If this is the first time setting up an SSL cert for an email server it is a learning curve and yes, I do agree there does not seem to be one full document that gives full step by step instructions. Not that I have found anyway.
Re the purchasing of a cert, you can use a self-issued one but then email clients may not trust it...that's in essence why there are known good Certificate Authorities. You might as well purchase a £($)10 certificate and it's then sorted. However, if your clients currently use their own domains to connect to the email server, i.e. mail.clientdomain.com, then you will either have to setup SSL certs for each and every domain OR do what is normal practice and make sure all clients use your domain with the certificate. They can then use mail.yourdomain.com for the mail and then also you can link it to the webmail.yourdomain.com and use https if you decided to use a Wildcard cert.
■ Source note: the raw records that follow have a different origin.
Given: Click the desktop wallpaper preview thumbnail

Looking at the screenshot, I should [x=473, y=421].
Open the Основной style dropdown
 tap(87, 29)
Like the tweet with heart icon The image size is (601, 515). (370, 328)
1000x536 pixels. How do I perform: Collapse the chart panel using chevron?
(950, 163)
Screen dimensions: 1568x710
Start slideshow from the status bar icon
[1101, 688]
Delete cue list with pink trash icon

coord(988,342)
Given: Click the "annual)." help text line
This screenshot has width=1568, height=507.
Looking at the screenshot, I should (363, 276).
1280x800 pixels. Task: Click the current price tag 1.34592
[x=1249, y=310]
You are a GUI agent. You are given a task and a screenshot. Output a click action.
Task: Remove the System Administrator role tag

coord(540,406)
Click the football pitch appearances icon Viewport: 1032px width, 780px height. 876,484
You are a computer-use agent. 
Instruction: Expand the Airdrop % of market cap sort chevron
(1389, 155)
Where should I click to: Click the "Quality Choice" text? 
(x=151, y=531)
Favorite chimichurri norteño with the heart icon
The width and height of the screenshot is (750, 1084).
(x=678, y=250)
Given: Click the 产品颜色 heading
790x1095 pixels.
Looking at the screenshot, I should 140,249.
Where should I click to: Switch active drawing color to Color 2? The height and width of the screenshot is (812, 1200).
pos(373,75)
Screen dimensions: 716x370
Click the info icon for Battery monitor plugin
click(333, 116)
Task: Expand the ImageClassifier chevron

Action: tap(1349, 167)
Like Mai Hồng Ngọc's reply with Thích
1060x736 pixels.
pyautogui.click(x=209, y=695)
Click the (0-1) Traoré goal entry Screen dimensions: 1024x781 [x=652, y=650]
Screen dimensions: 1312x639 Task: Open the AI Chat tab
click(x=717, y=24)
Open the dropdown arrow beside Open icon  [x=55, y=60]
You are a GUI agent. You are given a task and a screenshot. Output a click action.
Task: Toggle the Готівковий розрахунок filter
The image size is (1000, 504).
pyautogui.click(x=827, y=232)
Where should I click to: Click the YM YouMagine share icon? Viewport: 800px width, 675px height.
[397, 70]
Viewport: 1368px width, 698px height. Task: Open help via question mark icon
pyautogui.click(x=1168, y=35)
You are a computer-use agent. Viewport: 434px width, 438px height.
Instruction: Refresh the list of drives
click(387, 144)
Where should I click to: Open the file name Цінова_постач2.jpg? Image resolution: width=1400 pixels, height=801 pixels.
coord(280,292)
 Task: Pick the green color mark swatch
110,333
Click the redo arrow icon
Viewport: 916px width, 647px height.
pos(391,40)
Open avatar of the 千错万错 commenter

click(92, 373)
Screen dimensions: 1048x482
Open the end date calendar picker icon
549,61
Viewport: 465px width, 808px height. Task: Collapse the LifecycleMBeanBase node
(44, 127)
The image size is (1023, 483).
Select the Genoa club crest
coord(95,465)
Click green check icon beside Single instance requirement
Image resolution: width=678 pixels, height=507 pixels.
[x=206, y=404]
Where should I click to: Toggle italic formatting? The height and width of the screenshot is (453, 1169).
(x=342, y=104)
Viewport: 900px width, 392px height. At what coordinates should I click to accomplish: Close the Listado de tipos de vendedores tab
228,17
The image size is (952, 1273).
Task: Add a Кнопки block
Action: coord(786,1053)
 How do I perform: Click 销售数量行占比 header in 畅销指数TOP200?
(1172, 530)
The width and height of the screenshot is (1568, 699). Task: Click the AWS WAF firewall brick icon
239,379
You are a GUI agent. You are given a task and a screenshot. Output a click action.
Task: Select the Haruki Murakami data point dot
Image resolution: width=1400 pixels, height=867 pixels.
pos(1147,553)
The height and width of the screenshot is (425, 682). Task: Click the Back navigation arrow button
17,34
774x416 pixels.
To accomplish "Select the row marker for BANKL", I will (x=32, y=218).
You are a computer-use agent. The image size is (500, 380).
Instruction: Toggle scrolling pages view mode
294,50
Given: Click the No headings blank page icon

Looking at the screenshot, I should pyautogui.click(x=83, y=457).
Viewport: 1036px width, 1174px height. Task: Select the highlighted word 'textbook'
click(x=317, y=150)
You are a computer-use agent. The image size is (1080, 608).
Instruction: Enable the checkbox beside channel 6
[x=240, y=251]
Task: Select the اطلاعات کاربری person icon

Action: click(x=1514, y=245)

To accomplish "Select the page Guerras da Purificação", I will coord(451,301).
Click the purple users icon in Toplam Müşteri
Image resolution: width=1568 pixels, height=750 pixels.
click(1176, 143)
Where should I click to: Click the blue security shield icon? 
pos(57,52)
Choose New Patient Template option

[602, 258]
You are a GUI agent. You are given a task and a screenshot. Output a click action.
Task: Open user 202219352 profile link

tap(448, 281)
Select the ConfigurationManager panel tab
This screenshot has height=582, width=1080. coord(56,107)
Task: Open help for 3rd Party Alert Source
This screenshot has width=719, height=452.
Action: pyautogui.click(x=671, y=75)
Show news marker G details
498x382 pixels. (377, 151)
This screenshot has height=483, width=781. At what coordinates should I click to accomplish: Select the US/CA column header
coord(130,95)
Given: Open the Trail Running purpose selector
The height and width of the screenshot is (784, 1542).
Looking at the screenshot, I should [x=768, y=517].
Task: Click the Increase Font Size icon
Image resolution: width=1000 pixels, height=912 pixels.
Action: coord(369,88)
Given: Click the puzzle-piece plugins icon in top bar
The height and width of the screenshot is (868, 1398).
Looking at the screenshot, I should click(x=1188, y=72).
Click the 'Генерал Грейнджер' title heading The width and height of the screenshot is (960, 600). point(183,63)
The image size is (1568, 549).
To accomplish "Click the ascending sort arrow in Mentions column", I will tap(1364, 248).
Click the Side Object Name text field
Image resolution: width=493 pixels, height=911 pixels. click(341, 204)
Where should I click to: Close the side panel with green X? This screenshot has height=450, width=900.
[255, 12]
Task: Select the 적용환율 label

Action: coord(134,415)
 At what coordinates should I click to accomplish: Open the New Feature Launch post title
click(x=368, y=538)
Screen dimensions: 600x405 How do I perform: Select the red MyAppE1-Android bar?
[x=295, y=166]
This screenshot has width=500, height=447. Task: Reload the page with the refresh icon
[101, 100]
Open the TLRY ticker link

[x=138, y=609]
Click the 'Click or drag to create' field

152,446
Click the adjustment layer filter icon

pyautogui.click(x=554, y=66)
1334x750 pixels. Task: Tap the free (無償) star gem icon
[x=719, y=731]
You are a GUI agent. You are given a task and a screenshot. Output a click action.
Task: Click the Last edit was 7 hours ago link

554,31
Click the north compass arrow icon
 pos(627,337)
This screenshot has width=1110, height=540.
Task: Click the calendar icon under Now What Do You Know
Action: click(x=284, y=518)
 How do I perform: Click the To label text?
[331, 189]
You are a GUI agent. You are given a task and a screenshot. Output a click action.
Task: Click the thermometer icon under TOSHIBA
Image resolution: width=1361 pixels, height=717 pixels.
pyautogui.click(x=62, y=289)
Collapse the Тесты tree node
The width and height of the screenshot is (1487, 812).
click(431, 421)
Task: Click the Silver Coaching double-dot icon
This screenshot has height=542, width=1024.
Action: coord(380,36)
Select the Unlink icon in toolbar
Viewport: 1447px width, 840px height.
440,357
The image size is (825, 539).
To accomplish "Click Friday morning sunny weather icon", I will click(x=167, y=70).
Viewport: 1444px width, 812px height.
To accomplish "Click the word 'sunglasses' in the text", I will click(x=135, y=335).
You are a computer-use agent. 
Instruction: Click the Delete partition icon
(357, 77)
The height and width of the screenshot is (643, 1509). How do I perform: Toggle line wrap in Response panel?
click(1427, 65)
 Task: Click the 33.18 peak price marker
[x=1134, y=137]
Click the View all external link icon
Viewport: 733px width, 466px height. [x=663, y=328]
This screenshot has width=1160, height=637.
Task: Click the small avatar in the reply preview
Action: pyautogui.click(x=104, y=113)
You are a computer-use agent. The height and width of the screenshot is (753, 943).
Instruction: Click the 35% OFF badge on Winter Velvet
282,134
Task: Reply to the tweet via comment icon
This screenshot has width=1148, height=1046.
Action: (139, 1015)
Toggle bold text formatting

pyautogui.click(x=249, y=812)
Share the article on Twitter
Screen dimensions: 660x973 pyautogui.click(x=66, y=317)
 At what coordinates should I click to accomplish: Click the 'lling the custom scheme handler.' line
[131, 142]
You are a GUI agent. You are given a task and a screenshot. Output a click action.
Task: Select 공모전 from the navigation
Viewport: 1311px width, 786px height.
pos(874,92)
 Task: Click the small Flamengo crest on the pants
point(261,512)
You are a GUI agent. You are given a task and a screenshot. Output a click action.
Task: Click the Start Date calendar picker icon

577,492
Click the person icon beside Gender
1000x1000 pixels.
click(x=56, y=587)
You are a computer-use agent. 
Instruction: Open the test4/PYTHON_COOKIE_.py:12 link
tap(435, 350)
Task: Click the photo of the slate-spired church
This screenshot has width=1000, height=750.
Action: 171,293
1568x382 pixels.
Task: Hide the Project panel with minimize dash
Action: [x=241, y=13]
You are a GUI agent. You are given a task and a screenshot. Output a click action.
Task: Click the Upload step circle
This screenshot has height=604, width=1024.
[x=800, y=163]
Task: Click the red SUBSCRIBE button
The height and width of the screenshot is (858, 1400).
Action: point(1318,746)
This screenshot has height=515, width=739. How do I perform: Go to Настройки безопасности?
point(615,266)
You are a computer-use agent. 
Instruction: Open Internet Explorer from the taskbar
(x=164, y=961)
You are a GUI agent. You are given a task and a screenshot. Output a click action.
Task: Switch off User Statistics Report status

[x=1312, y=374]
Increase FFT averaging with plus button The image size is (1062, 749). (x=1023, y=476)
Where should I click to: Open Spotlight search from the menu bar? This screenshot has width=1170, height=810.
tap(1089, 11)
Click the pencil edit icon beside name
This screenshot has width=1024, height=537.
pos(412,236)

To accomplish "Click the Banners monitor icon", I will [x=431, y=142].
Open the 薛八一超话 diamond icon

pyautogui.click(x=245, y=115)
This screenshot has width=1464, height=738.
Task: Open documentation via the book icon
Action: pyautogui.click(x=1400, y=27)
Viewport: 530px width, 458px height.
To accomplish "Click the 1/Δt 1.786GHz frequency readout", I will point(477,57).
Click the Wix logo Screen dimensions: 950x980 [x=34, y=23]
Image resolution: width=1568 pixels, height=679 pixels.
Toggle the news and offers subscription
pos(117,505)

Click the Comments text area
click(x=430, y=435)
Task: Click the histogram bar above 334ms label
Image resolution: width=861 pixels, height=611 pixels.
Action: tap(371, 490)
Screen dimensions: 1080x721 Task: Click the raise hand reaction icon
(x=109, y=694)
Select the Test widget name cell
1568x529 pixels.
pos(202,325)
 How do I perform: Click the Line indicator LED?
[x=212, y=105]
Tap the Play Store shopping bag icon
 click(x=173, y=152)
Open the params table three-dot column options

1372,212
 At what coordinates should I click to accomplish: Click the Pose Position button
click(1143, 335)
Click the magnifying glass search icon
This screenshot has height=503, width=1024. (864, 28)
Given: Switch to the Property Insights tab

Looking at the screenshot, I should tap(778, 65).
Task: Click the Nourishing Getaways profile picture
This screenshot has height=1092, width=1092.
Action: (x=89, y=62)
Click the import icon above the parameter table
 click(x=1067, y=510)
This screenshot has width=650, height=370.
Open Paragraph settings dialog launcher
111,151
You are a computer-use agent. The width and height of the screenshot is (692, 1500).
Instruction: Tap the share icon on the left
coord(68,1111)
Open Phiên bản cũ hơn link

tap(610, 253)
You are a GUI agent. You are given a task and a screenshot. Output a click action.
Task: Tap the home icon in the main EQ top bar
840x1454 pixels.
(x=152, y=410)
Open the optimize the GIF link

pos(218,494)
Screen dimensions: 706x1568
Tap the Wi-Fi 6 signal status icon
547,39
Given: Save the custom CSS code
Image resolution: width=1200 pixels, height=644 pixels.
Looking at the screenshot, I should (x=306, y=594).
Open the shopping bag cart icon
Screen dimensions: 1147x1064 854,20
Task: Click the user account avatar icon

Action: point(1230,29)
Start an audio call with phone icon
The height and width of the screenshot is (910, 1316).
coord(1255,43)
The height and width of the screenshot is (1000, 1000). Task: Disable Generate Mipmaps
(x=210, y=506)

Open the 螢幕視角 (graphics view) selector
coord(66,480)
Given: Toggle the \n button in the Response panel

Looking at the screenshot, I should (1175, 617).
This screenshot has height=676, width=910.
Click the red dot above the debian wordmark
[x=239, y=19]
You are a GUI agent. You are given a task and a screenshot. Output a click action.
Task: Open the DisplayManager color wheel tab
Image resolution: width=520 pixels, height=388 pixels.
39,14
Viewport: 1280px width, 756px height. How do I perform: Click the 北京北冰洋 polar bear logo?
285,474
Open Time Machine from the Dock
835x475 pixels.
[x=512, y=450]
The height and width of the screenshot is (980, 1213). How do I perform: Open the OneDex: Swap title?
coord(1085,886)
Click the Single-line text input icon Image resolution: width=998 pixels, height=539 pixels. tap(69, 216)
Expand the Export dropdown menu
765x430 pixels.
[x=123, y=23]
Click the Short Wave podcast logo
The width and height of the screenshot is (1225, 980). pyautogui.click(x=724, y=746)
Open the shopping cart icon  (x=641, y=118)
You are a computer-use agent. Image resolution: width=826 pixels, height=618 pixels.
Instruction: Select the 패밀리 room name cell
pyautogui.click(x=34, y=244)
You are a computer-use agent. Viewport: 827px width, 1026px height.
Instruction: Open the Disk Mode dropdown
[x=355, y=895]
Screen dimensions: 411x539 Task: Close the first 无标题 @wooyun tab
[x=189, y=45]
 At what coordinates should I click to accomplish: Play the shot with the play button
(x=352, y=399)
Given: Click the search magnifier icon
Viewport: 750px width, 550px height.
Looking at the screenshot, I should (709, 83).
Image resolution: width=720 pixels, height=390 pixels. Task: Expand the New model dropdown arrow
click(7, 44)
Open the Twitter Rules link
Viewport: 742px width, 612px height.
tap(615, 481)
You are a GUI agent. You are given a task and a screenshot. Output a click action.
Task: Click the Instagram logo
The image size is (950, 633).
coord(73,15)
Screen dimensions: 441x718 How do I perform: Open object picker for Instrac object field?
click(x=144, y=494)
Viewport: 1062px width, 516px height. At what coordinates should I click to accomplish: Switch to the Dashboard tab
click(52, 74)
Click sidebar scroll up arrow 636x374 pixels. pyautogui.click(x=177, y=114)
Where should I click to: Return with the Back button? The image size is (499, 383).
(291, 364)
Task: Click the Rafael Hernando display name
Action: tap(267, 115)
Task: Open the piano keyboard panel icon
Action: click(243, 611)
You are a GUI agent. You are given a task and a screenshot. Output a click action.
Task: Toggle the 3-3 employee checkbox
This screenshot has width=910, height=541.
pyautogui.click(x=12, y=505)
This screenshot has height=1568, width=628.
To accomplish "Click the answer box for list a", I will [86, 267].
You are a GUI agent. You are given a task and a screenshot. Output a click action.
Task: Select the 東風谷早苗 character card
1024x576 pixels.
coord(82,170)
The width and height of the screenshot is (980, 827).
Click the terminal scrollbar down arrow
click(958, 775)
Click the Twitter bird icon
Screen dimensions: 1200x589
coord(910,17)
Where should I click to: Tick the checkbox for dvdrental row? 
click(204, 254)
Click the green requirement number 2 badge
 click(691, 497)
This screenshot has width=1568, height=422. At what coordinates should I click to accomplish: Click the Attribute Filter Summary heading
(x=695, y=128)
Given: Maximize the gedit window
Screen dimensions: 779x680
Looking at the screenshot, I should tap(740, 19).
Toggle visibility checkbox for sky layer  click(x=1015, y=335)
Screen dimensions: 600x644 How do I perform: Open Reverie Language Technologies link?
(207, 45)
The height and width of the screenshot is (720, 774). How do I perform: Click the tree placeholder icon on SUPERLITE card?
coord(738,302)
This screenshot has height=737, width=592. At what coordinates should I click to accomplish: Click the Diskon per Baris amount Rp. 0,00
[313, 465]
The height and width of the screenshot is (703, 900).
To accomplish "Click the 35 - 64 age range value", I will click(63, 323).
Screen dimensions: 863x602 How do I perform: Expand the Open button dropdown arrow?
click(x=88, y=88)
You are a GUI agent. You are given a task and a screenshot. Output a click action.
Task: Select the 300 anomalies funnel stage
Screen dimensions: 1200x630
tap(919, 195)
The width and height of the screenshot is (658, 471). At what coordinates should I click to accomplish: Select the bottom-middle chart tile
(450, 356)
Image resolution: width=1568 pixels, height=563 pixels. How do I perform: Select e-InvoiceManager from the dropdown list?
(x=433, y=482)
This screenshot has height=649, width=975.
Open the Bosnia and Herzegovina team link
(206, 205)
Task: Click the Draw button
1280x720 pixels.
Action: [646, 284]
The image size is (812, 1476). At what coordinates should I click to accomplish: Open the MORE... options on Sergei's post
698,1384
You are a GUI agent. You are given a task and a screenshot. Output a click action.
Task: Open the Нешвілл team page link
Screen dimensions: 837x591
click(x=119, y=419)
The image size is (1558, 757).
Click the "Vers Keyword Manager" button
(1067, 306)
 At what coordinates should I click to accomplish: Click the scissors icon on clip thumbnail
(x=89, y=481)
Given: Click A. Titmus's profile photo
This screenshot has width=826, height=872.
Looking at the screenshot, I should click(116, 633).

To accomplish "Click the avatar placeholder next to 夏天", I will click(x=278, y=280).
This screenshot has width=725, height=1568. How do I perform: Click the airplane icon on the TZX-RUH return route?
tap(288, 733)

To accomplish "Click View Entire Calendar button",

We made the transition last year and even though we were apprehensive it actually was welcomed by the clients as we sold it, rightly so, as a security upgrade. From an email admin point of view it is FAR easier to administer too!
You can't force SSL/TLS on some domains and not others as far as I am aware. You can implement SSL/TLS and still allow unsecured connections to take place...however even though that is better than nothing it's still leaving a security hole on each connection to the server so better to block 110/143.
The SSL check boxes within Security > Protocol Settings are when or if you configure autodiscover for when email clients are being configured. It's great to use, however it's lower down on your to do list ;-)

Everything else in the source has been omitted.